Je l’ai remerciée, mais je donnerais mon bras malade pour ces cent francs !

Enfin, c’est fait.

Elle m’a dit adieu dans un coin. Je tenais la tête baissée et j’avais comme de la boue dans le cœur.


J’ai pris le train, les troisièmes. Mon épaule se gèle dans ces wagons ouverts au vent. Je ne puis plus lever mon bras ; il est comme mort quand j’arrive.

« Mais avec ce bras mort, tu as l’air d’avoir été blessé comme on le dit, me crie mon père d’un air furieux. Tu peux bien le lever un peu, voyons !

— Non, je ne puis pas, mais j’essaierai, je te le promets ; seulement j’ai un poids sur la conscience.
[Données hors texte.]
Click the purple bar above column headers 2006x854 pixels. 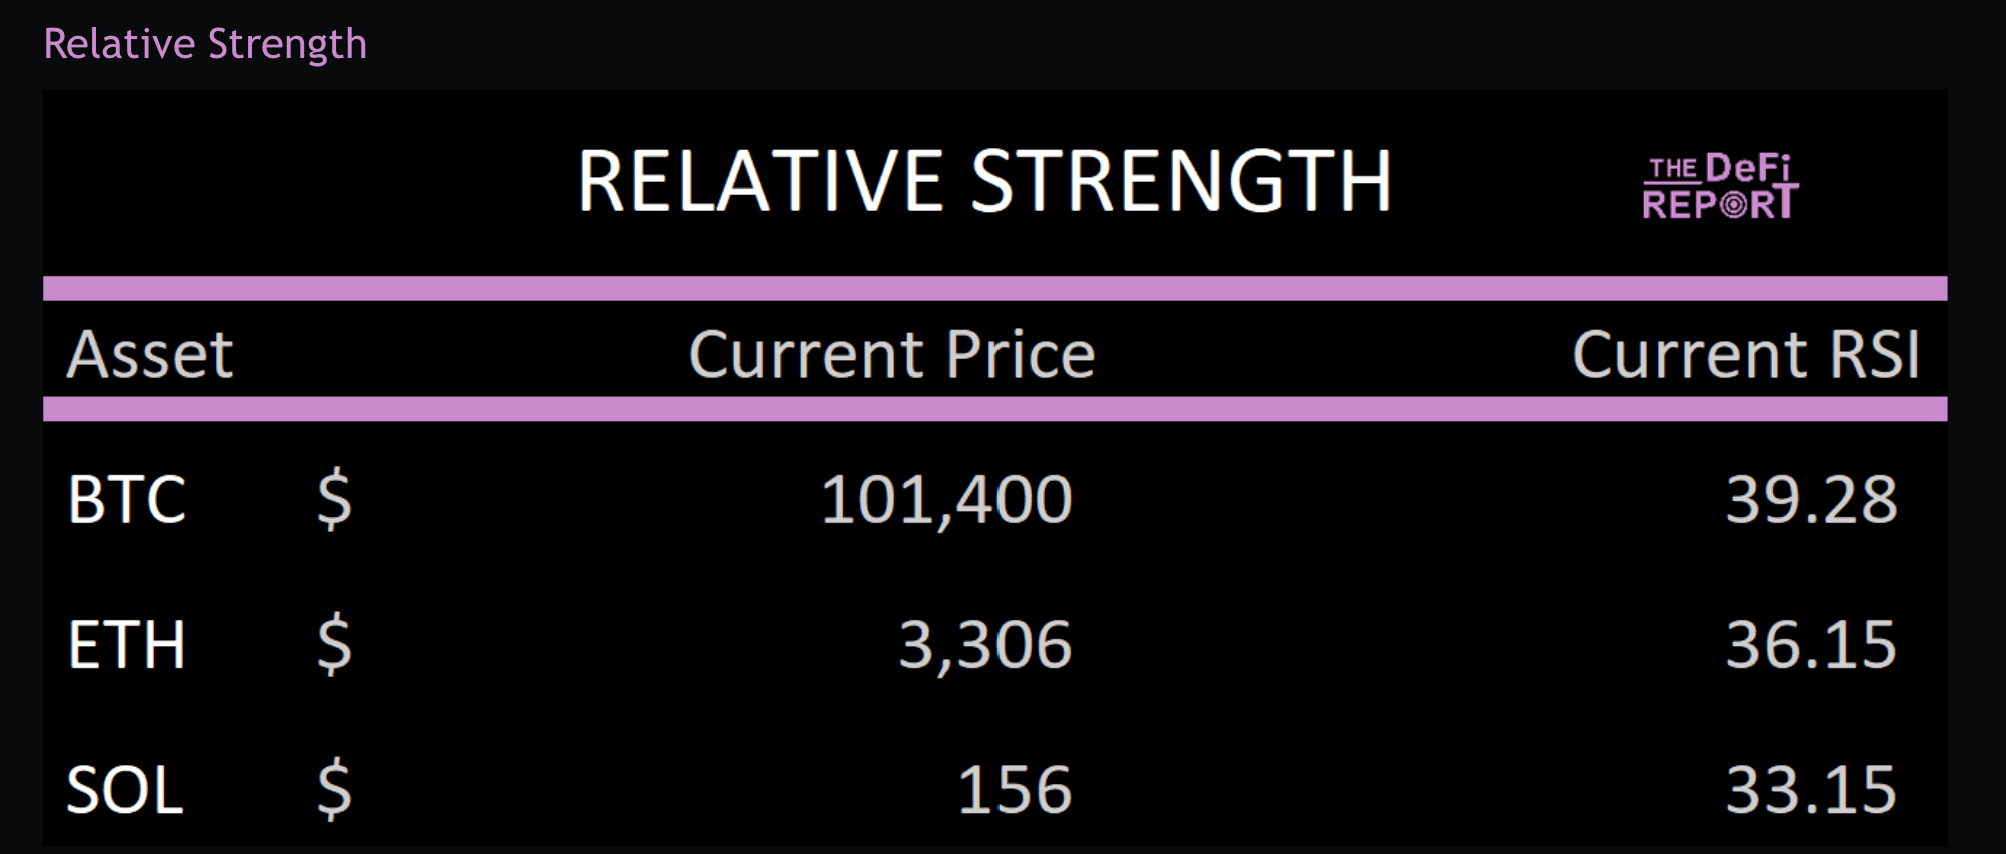click(x=995, y=288)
Qu’on m’en débarrasse pour me donner du courage ! Envoie dès ce soir à Paris l’argent de l’hôtel. »

Je montre la lettre où est sa promesse de payer dès que je serai revenu ; il me répond à peine et cela dure un jour, deux jours.

Mon père n’est pas un méchant homme. Je me rappelle ses sanglots, le matin où après que je m’étais battu pour lui j’allais être arrêté, saignant encore, sur une demande qu’il avait faite huit jours avant.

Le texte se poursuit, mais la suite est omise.